01-18 13:07:34 INFO     [logging.py:61]: ========= Epoch 1 out of 1000 =========
01-18 13:07:34 INFO     [logging.py:61]: Begin training...
01-18 13:17:30 INFO     [logging.py:61]: Loss 'loss' on epoch 1: 4.6260857582092285
01-18 13:17:31 INFO     [logging.py:61]: Loss 'ar_loss' on epoch 1: 4.6260857582092285
01-18 13:17:31 INFO     [logging.py:61]: Loss 'nar_loss' on epoch 1: 0.0
01-18 13:17:31 INFO     [logging.py:61]: Loss 'ar_accuracy_metric' on epoch 1: 0.4006486237049103
01-18 13:17:31 INFO     [logging.py:61]: Loss 'nar_acc_metric' on epoch 1: 0.0
01-18 13:17:31 INFO     [logging.py:61]: ========= Epoch 2 out of 1000 =========
01-18 13:17:31 INFO     [logging.py:61]: Begin training...

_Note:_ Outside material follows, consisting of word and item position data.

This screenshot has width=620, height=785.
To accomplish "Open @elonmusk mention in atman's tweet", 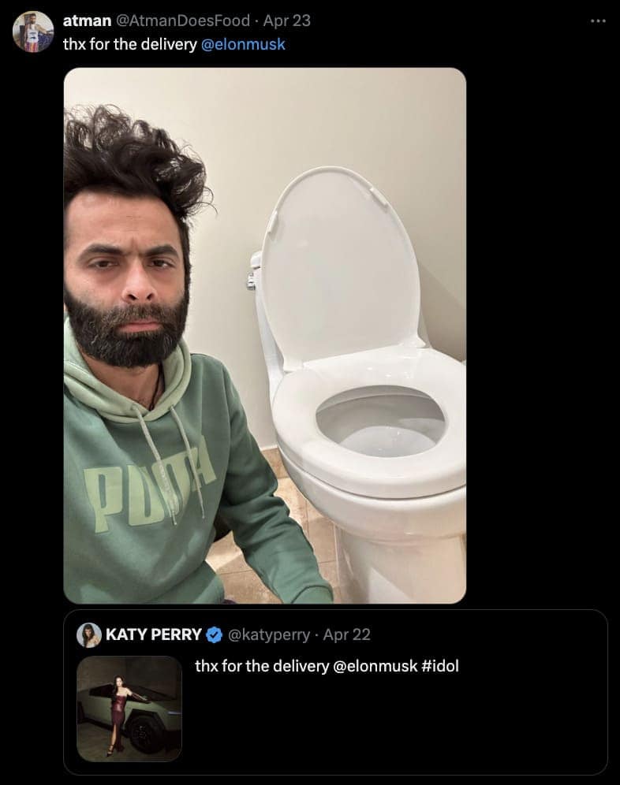I will (x=243, y=44).
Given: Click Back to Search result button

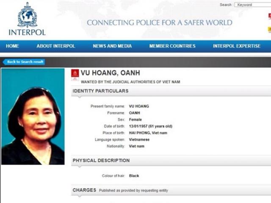Looking at the screenshot, I should (x=24, y=62).
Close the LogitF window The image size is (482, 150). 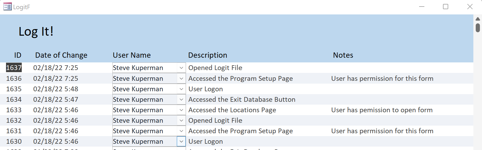tap(470, 7)
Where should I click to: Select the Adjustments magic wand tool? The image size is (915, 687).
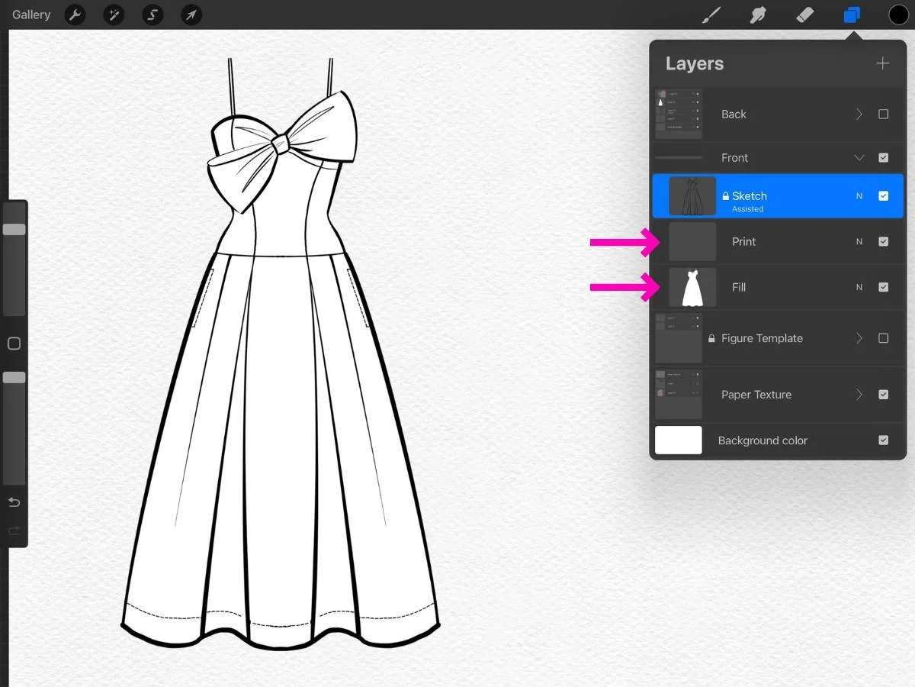click(114, 15)
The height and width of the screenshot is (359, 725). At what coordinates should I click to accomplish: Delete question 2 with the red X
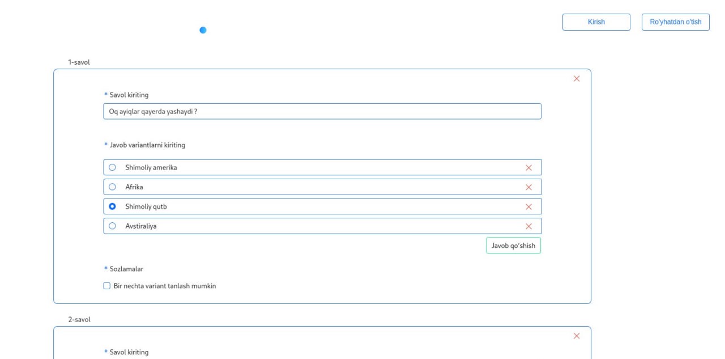(577, 336)
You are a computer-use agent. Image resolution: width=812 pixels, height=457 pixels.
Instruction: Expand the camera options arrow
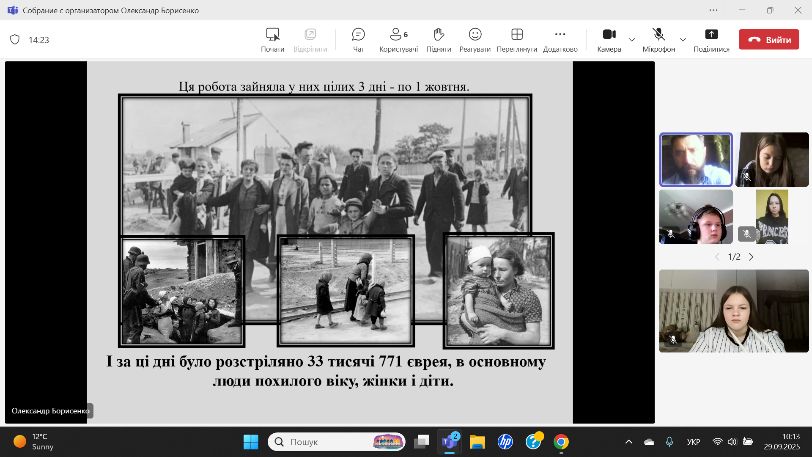(x=632, y=40)
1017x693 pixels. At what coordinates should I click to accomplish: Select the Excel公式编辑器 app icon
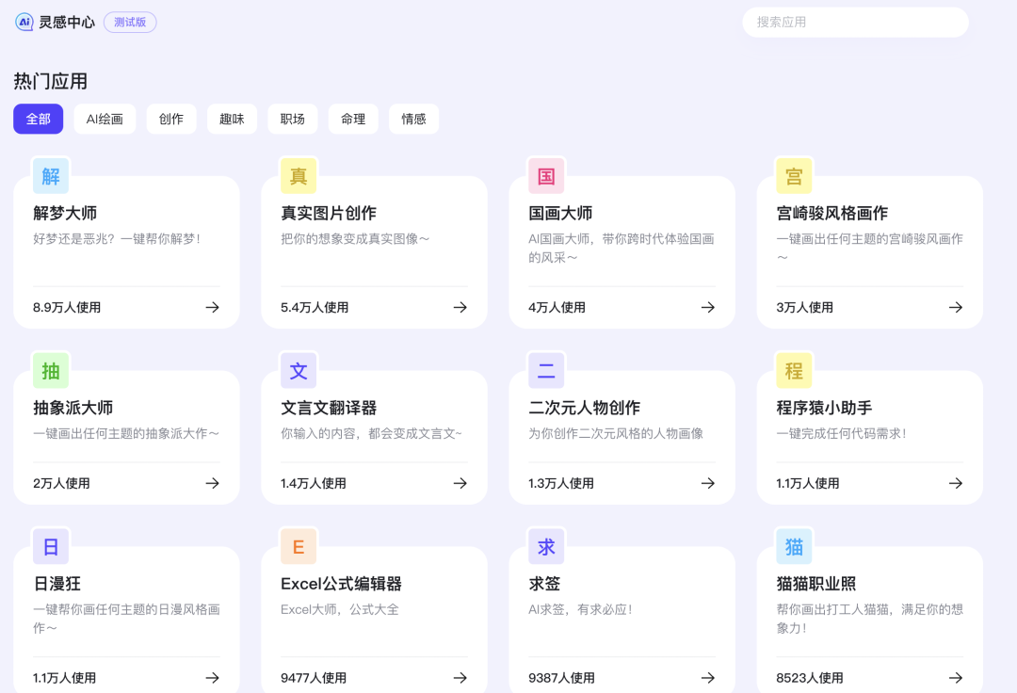[298, 546]
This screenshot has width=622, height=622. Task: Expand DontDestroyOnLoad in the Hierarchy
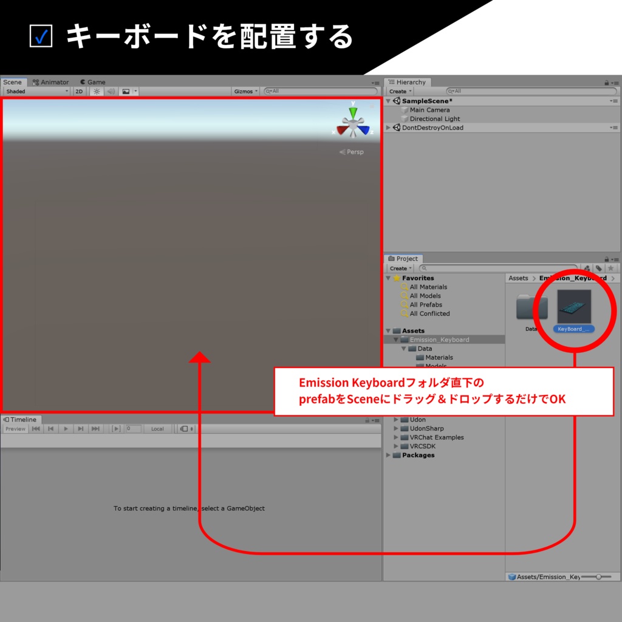pos(388,128)
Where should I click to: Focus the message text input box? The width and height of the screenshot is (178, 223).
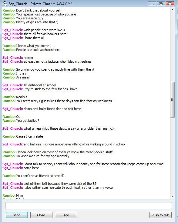[x=89, y=205]
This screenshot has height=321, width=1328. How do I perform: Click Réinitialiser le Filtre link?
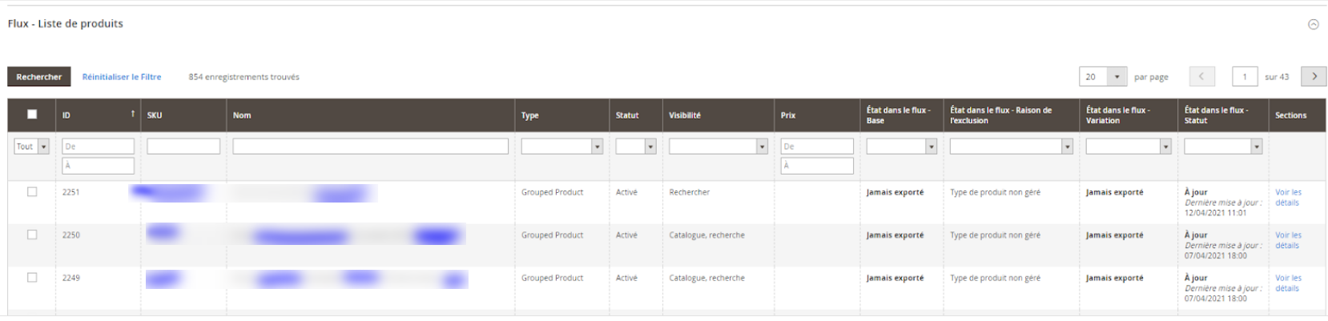pos(122,77)
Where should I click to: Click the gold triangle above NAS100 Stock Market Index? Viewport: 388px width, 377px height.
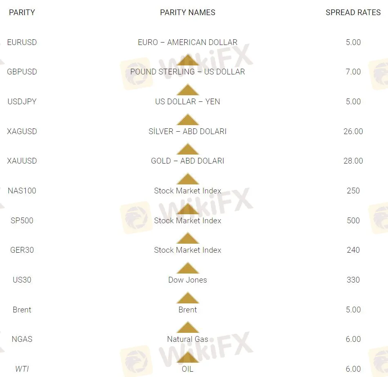[x=187, y=179]
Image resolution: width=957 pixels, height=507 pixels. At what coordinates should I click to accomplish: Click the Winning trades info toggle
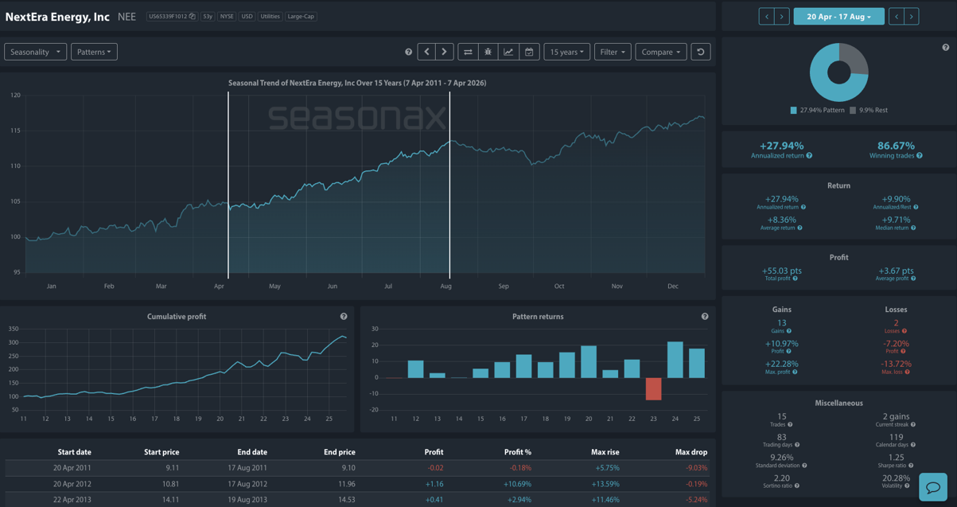[x=918, y=155]
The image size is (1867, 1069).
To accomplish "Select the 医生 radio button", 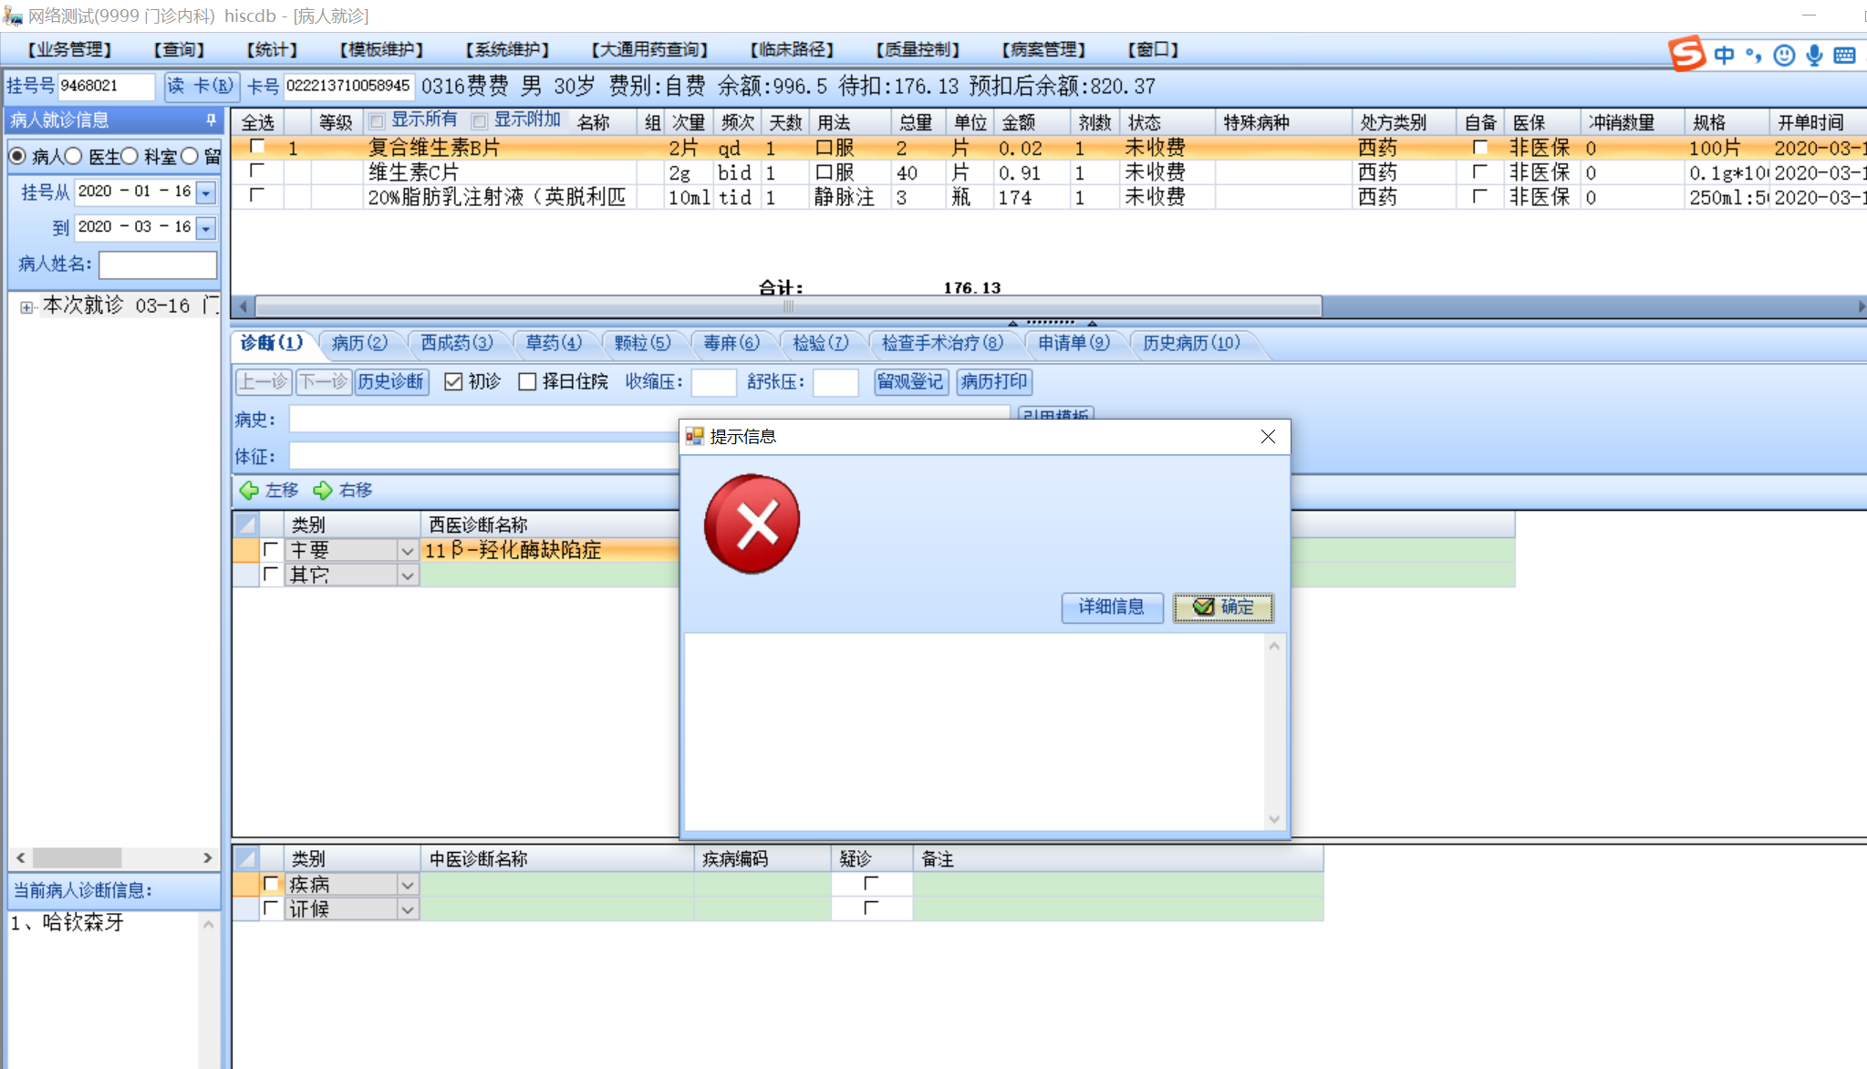I will click(x=75, y=156).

01-18 13:27:26 INFO     [logging.py:61]: Loss 'loss' on epoch 2: 3.4351987838745117
01-18 13:27:26 INFO     [logging.py:61]: Loss 'ar_loss' on epoch 2: 3.4351987838745117
01-18 13:27:26 INFO     [logging.py:61]: Loss 'nar_loss' on epoch 2: 0.0
01-18 13:27:26 INFO     [logging.py:61]: Loss 'ar_accuracy_metric' on epoch 2: 0.5857024192810059
01-18 13:27:26 INFO     [logging.py:61]: Loss 'nar_acc_metric' on epoch 2: 0.0
01-18 13:27:26 INFO     [logging.py:61]: ========= Epoch 3 out of 1000 =========
01-18 13:27:26 INFO     [logging.py:61]: Begin training...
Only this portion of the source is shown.